_Work to be completed_
Search the entries below for the string "legend" and copy the lines that hold it.

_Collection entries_

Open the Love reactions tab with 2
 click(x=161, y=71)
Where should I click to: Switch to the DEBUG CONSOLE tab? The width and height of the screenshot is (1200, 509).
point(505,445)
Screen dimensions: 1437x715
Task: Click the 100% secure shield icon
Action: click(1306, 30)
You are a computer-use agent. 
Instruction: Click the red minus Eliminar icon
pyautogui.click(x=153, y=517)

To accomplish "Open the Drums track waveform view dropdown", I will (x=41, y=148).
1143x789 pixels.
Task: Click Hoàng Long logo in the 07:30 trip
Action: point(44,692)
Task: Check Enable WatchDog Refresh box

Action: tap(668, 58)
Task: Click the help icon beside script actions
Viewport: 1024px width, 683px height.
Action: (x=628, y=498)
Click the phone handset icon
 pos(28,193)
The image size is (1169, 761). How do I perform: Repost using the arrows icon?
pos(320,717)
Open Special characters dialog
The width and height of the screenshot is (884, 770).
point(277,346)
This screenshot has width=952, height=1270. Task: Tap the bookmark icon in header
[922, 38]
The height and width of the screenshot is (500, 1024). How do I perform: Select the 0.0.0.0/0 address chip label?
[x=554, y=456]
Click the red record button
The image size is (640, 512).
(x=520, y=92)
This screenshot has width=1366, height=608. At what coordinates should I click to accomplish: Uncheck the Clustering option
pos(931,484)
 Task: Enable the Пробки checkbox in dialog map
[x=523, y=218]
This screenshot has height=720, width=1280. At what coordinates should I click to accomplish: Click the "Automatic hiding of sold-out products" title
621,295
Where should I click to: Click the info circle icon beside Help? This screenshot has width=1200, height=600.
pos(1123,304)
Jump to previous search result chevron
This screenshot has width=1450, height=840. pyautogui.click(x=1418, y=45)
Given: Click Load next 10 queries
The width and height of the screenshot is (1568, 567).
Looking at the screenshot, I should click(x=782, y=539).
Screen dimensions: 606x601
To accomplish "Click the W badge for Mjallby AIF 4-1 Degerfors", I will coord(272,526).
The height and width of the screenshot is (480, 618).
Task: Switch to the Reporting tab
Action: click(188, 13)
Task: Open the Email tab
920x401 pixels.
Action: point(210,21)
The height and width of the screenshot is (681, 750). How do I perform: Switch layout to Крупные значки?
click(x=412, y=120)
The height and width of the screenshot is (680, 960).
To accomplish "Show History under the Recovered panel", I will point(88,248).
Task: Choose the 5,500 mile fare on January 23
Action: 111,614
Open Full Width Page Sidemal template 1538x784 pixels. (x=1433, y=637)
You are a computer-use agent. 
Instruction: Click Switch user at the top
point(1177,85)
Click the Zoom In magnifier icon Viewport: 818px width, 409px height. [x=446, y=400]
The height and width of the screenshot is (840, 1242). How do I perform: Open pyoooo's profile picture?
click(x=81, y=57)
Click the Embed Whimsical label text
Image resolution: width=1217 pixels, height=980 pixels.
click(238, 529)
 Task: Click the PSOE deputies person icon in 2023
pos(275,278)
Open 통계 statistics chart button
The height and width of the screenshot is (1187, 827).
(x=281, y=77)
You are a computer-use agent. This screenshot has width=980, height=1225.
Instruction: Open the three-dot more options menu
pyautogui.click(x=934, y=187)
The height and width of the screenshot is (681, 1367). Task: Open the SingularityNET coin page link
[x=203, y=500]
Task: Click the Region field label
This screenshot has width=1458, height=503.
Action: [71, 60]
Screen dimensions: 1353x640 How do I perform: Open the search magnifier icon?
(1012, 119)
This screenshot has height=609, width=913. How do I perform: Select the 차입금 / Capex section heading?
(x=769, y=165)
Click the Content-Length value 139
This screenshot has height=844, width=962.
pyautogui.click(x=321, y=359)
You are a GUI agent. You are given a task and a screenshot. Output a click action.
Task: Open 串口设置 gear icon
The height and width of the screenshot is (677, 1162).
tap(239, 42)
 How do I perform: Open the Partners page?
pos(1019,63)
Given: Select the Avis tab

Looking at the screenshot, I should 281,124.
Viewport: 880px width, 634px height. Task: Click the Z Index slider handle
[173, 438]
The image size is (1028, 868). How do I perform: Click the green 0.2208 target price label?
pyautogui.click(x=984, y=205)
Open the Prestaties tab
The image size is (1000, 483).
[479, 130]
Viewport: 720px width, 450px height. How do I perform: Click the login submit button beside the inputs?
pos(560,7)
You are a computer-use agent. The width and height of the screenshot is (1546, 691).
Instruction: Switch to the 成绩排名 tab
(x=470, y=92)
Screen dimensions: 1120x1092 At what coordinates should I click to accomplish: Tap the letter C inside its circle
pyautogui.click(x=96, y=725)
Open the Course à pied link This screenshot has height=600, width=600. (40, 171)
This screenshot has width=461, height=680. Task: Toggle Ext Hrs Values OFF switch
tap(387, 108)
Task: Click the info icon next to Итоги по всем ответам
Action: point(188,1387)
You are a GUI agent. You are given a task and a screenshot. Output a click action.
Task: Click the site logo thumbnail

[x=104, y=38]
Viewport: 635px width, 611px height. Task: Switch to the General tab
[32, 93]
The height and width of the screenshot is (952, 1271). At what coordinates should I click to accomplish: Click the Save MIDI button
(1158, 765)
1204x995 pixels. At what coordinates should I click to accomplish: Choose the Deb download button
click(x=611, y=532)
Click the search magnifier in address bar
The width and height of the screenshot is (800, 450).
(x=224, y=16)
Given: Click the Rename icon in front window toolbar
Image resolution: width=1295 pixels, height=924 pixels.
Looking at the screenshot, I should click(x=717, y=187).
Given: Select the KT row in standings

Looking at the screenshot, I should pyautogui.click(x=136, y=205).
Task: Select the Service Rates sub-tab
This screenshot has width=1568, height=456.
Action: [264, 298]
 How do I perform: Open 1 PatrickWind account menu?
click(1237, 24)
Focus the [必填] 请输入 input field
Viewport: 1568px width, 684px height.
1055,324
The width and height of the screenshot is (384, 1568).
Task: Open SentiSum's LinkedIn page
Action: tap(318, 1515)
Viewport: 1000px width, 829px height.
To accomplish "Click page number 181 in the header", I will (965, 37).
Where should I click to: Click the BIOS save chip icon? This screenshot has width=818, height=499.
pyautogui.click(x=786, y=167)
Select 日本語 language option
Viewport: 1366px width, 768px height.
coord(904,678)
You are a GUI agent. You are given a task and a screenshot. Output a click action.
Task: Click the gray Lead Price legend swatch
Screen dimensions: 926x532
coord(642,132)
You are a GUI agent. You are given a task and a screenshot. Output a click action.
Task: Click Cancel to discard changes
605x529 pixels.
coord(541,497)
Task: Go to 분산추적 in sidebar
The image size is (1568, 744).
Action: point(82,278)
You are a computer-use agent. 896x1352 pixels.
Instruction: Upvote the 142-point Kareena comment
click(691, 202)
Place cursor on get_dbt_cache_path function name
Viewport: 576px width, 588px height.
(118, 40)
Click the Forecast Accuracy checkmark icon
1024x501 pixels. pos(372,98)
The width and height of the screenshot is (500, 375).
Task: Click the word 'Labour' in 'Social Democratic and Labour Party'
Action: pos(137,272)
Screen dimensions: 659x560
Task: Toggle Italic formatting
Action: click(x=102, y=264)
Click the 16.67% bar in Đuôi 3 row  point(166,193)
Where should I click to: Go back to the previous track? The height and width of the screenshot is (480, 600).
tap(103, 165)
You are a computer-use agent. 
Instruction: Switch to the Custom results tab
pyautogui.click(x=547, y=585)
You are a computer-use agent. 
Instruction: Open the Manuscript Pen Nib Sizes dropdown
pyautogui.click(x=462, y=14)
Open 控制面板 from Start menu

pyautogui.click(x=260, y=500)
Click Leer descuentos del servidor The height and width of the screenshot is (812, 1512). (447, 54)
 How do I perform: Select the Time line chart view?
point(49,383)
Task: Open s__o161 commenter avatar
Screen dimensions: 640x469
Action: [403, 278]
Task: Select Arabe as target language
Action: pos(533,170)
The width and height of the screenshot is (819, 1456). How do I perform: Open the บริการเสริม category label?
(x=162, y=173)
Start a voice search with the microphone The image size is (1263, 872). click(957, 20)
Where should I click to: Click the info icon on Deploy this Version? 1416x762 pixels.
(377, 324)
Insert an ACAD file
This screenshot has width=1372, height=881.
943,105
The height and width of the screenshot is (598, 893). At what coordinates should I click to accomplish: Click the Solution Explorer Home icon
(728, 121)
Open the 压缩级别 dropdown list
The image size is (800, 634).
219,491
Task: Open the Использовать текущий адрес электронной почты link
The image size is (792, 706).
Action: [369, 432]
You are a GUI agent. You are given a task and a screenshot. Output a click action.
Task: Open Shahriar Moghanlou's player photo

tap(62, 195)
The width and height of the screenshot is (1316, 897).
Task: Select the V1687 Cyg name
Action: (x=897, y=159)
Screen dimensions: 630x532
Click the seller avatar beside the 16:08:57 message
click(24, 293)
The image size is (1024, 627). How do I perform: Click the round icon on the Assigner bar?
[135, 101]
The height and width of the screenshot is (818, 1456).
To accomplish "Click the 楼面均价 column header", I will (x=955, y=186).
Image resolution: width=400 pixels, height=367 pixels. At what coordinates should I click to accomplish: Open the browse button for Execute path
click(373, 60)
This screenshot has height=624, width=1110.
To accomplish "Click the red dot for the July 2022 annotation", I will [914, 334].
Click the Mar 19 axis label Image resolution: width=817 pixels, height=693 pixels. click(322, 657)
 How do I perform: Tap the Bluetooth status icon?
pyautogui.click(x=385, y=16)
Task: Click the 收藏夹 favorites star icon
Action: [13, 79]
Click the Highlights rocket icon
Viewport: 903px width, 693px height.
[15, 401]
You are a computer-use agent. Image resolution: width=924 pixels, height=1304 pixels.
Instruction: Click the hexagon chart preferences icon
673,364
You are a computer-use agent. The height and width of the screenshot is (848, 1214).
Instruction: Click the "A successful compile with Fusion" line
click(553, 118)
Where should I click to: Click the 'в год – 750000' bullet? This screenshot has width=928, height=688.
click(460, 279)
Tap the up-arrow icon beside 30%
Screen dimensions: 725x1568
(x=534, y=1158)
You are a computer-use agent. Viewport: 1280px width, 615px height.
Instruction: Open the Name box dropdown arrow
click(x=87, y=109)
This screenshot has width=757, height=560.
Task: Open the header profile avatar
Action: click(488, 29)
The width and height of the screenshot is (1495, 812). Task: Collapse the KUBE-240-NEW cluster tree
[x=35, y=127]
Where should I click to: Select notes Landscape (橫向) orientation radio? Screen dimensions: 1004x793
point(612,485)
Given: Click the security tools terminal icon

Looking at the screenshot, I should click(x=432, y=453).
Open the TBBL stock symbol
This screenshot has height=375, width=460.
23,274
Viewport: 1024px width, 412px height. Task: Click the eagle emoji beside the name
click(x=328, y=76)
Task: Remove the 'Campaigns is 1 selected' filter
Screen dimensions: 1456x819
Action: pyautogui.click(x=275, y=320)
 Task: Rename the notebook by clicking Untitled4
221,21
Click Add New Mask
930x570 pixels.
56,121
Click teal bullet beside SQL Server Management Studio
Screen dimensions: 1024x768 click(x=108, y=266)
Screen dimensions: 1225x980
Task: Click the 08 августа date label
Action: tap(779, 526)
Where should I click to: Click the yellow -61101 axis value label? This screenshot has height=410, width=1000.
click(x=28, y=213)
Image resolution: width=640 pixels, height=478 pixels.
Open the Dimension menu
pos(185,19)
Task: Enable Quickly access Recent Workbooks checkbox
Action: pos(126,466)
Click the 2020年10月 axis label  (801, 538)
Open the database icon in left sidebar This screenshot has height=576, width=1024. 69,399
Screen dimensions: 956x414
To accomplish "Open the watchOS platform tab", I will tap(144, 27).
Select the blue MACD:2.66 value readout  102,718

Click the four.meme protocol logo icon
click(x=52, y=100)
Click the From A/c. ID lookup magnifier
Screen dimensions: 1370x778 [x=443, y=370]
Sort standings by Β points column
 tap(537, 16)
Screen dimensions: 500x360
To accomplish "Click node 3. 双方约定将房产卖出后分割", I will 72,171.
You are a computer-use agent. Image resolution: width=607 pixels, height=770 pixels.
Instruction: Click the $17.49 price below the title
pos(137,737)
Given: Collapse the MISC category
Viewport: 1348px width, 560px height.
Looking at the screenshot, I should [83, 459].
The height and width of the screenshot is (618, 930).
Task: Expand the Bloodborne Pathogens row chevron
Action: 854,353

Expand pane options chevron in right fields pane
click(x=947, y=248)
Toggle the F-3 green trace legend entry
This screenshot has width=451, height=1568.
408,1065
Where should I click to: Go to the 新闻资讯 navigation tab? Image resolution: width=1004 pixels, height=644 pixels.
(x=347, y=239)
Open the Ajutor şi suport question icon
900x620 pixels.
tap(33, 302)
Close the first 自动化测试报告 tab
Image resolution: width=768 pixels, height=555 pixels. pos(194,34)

_Solution for this problem_
Task: Click the gray Lead Price legend swatch
Toggle the F-3 green trace legend entry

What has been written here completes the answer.